Local Interface JNDI Binding.
To change the JNDI name for your local interface use the org.jboss.ejb3.LocalBinding annotation.
@Stateless
@LocalBinding(jndiBinding="custom/MySession")
public class MySessionBean implements MySession
{
}
Remote Interface JNDI Binding
To change the JNDI name for your remote interface use the org.jboss.ejb3.RemoteBindings annotation.
@Stateless
@RemoteBinding(jndiName="custom/remote/MySession")
public class MySessionBean implements MySession
{
}
Client
Open up Client.java. You'll see that it looks up the stateless bean under "Calculator". Also notice that there is no Home interface and you can begin executing on the stateless bean right away.
Building and Running
To build and run the example, make sure you have ejb3.deployer installed in JBoss 4.0.x and have JBoss running. See the reference manual on how to install EJB 3.0.

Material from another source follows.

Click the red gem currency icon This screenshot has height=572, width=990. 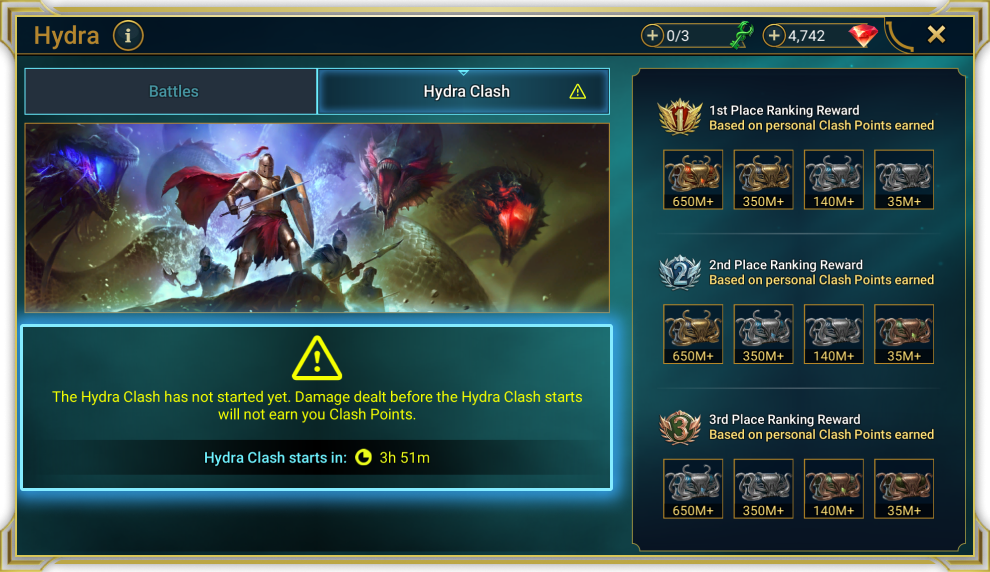pyautogui.click(x=862, y=35)
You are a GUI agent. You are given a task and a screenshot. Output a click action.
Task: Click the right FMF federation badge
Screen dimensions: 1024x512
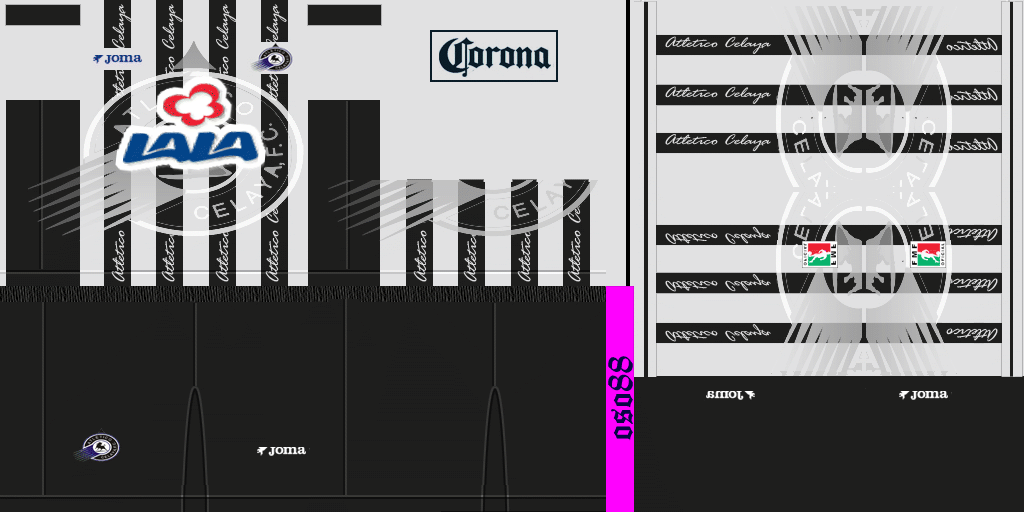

Unix: $ export JBOSS_HOME=<where your jboss 4.0 distribution is>
Windows: $ set JBOSS_HOME=<where your jboss 4.0 distribution is>
$ ant
$ ant run
run:
[java] 1 + 1 = 2
[java] 1 - 1 = 0
Jar structure
EJB 3.0 beans must be packaged in a JAR file with the suffix .ejb3. Running the ant script above creates a JAR file within the deploy/ directory of JBoss. All that needs to be in that jar is your server-side class files. So basically just the CalculatorBean and the interfaces it implements. JBoss will automatically browse the JAR file to determine if any EJBs are annotated by any classes within it. THere is no precompilation step.